Edinburgh Castle will be open from 9.30am to 5.00pm on St Andrew’s Day, and admission will be free for all visitors. More details regarding events lined up for the day and the run up to the event, will be released later in the week.
Notes for editors
- Saint Andrew is the Patron Saint of Scotland and St Andrew’s Day is recognised and celebrated by Scots around the world on 30 November. The flag of Scotland in blue and white is the Cross of St Andrew (the Saltire).
- A majestic landmark which dominates the capital city's skyline just as it has dominated Scotland's long and colourful history Edinburgh Castle is the best known and most visited of our historic buildings. Perched on an extinct volcano and offering stunning views, this instantly recognisable fortress is a powerful national symbol, and part of Edinburgh's World Heritage site.
- The Stone of Destiny is one of the most important Scottish icons. The Stone, which was formally returned to Scotland on 30 November 1996 is that taken from the abbey of Scone by King Edward I of England in 1296, and is the stone on which Scottish kings had been inaugurated for centuries (accounts exist of the inauguration of Alexander III in 1249 and John Balliol in 1292 and by that time, kings had been inaugurated at Scone for at least four centuries).
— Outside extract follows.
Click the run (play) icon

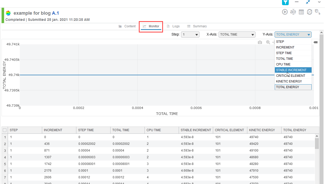point(285,12)
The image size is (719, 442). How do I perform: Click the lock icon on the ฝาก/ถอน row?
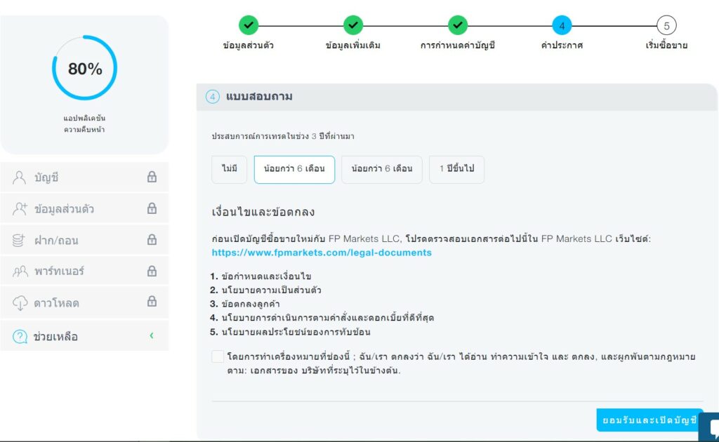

- Legend has it that the Stone was brought to Scotland by the descendents of Scota, daughter of the Pharaoh of Egypt, by way of Spain and Ireland, and transferred from an early Scots site on the west of Scotland to Scone by Kenneth MacAlpin, the king who traditionally combined the kingdoms of Pict and the Scots in about 843. Whether this is true or not is unclear, however the Stone is sandstone of a type found in the Perthshire area. It seems likely, therefore, that the stone was a Pictish royal stone adopted by the Scots when they amalgamated the two kingdoms to create Alba, centuries later becoming a British royal symbol after the union of the crowns.
- For over 400 years perhaps, Kings of Scots were inaugurated by sitting on the Stone of Scone. For nearly 700 years, Kings of England and later Kings of Great Britain and Ireland were crowned on the Stone in Westminster Abbey. Now the Stone rests again in Scotland, in the Crown Room at Edinburgh Castle, built by James VI of Scotland and I of England, the King who united the two countries in 1603.
- The Castle is just one of 345 outstanding historic properties and sites in the care of Historic Scotland. These include some of the leading tourism attractions in the country, including Stirling, and Urquhart Castles, Fort George, Linlithgow Palace, the Border Abbeys, and Skara Brae.